[TIP] Green and Red bars
olemis at gmail.com
Fri Oct 15 07:54:33 PDT 2010
On Sat, Oct 9, 2010 at 3:37 PM, Natalia Bidart <nataliabidart at gmail.com> wrote:
> Hello List!
Hi Natalia !
> First of all, I'll introduce myself: I'm Natalia, I live in Argentina
> and I've been following the list since PyCon USA 2010. I must confess
> that back then I loved Michael's and Ned's talks, and (mainly) because
> of them I joined the list.
Good to know that we have more subscribers from Latin American countries ...
> The reason of my writing is that I'll be giving a talk about Testing
> at PyCon Argentina 2010,
(and also that PyCon Ar is still active :o) .
> which will take place next October 15th and
> 16th, and I need some input from you all. I'm very fond to the concept
> of "getting a green bar" (ergo also to the concept of "red bar"), but
> I'm finding some problems on actually getting a *green* or *red* bar
> using the unittest runner.
> What do I mean? I mean that I want colors! Not because they are nice
> to watch, but because they are a great, easily and understandable
> indicator of how good or bad things are, and because we can easily
> detect whether we're at a point when we need to add some code to make
> a test pass, or even better we're in shape to add another test.

> **STATED PROBLEM 1**:
Answer these from the message about green and red bars:
(a) In which country does Natalia live?
(b) At which event will she give a talk about testing?
(c) Using which runner is she having trouble getting a green or red bar?

Saved entries
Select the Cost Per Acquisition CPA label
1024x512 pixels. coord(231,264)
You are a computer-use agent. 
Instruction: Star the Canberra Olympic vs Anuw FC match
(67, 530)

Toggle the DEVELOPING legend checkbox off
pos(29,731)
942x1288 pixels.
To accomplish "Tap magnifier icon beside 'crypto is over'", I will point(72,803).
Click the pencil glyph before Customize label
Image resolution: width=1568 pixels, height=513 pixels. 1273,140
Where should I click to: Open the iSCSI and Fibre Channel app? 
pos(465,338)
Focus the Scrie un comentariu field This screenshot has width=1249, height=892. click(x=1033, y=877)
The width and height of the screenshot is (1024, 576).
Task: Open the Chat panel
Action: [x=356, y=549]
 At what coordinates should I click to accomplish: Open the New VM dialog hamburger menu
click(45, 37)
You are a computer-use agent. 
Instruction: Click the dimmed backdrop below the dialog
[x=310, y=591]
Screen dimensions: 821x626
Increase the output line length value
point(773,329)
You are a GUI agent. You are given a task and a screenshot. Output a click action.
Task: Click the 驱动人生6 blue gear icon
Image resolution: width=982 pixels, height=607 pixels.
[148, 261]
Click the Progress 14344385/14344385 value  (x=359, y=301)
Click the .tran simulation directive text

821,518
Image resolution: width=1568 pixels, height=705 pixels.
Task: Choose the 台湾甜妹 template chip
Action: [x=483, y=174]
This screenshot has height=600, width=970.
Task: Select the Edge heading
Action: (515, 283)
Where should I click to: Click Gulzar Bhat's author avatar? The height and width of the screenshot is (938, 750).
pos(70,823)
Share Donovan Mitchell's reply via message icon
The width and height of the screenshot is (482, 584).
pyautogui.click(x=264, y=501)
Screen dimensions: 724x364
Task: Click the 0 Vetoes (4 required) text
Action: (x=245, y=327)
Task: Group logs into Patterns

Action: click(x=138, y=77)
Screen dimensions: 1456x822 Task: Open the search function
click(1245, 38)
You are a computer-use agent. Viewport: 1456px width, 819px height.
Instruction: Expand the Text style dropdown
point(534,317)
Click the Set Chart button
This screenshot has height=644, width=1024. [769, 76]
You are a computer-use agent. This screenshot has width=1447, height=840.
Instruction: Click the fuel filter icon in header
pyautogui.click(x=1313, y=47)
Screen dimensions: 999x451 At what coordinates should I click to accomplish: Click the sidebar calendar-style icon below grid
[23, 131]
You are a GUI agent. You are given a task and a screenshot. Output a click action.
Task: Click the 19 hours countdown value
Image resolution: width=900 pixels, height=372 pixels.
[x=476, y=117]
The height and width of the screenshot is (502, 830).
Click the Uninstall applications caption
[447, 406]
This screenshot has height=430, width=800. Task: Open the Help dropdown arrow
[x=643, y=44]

> **STATED PROBLEM 2**: From the saved entries, extract every line from the one containing "Click the pencil glyph before Customize label" to the one containing "Action: [x=356, y=549]", keeping each line unchanged.

> **RESULT 1**:
(a) Argentina
(b) PyCon Argentina 2010
(c) The unittest runner

> **RESULT 2**:
Click the pencil glyph before Customize label
Image resolution: width=1568 pixels, height=513 pixels. 1273,140
Where should I click to: Open the iSCSI and Fibre Channel app? 
pos(465,338)
Focus the Scrie un comentariu field This screenshot has width=1249, height=892. click(x=1033, y=877)
The width and height of the screenshot is (1024, 576).
Task: Open the Chat panel
Action: [x=356, y=549]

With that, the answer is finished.